[Saved entries]
****

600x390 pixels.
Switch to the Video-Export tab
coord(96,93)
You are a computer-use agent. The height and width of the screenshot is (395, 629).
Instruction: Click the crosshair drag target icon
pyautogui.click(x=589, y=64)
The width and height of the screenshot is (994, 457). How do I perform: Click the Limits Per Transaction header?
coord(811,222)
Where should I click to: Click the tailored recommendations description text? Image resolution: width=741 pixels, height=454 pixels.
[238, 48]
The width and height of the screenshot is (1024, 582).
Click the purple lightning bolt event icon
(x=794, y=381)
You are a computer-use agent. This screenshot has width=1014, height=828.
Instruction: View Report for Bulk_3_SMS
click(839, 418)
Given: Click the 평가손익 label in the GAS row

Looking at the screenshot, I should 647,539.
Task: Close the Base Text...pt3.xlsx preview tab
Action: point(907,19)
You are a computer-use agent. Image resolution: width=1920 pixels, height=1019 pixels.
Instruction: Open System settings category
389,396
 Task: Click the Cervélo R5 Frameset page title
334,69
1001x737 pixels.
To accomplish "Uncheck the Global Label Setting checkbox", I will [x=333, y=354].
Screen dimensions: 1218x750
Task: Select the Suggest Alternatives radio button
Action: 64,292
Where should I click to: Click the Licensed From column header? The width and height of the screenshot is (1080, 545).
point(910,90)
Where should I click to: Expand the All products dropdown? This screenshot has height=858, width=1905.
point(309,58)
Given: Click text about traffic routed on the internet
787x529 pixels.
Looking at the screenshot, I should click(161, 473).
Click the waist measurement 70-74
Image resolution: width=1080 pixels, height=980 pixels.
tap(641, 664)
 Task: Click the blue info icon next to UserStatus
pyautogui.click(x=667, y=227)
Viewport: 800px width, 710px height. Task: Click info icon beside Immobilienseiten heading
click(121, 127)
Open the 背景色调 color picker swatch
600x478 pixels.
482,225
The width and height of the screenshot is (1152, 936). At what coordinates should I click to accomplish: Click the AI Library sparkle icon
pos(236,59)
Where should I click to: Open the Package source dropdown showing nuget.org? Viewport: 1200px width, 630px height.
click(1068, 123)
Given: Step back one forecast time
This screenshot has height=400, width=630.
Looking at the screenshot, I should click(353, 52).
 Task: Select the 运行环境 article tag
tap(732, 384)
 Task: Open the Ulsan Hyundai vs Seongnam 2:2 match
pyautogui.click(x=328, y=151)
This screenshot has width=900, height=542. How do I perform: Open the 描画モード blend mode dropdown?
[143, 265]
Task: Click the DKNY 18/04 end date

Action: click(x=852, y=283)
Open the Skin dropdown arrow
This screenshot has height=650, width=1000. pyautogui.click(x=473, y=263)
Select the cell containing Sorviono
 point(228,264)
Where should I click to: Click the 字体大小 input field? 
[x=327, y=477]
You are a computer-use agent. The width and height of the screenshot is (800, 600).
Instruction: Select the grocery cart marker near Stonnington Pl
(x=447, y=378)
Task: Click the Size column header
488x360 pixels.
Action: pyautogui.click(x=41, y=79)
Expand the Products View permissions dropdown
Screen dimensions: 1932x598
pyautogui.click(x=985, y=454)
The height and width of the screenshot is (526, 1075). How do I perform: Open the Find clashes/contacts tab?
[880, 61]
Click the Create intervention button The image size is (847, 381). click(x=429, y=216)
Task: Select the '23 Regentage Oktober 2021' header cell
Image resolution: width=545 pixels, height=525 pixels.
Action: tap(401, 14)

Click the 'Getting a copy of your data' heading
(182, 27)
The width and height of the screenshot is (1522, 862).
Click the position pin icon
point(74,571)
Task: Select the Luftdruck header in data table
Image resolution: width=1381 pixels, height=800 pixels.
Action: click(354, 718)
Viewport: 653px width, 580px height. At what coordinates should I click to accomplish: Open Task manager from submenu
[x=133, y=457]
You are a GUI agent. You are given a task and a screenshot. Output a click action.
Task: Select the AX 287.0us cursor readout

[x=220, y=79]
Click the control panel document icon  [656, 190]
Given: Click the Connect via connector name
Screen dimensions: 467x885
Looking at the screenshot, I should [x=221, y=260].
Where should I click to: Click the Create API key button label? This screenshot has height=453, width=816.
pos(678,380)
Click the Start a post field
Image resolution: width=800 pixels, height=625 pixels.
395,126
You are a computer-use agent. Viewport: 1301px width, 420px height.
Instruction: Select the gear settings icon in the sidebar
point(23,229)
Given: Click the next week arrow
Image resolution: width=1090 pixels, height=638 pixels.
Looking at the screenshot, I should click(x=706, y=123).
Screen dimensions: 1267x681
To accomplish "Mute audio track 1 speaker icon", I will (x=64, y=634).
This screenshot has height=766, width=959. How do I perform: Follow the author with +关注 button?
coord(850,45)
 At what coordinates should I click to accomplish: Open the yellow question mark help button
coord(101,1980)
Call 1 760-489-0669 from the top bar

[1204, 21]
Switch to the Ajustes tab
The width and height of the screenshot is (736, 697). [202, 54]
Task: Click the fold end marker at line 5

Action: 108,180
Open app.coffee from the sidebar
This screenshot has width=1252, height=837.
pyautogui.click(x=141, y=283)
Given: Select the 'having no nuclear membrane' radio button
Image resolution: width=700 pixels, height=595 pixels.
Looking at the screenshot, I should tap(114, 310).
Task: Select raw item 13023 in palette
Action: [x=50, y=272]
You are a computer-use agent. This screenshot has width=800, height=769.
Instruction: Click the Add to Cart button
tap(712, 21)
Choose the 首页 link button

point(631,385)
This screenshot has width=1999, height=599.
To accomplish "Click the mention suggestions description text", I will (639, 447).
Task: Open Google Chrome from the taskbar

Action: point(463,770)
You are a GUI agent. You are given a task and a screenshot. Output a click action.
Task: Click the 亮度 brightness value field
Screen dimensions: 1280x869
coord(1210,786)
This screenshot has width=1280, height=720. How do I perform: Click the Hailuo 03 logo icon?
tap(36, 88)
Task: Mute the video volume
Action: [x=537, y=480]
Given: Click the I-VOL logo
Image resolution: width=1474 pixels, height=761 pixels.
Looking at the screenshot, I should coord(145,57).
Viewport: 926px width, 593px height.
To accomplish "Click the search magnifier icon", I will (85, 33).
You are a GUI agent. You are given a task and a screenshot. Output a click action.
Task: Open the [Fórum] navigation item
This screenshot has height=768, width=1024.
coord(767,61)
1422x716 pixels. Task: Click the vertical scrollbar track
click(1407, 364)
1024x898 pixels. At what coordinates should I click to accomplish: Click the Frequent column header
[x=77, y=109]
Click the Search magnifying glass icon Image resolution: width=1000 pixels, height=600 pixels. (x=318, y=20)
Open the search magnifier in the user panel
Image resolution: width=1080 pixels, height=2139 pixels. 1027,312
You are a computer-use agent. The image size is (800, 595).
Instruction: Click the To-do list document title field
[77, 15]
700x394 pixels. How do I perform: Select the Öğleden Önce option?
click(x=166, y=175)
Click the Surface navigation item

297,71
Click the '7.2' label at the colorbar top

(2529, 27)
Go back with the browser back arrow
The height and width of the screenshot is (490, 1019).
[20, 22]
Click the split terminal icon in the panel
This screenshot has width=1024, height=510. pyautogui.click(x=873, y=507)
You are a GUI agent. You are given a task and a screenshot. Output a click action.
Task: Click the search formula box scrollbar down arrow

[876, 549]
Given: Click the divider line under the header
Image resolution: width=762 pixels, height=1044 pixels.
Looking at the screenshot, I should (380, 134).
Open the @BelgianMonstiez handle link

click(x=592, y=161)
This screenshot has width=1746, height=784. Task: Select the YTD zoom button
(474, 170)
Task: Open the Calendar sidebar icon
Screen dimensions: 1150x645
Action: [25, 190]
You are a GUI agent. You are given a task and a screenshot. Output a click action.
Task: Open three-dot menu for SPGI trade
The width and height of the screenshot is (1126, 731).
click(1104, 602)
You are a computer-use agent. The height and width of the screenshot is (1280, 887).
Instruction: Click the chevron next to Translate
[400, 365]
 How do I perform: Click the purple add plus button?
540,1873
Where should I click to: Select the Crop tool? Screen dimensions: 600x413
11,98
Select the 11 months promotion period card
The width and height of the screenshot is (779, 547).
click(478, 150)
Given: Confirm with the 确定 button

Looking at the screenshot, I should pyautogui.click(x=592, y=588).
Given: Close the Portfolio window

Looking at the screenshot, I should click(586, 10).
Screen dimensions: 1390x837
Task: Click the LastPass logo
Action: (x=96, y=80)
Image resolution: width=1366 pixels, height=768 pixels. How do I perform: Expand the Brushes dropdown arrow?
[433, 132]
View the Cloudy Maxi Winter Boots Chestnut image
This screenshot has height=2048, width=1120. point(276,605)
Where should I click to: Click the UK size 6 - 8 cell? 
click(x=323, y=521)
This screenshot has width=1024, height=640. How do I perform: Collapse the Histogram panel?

****

A single figure is required: the number of lines above in which the word "computer" occurs.

Answer box
8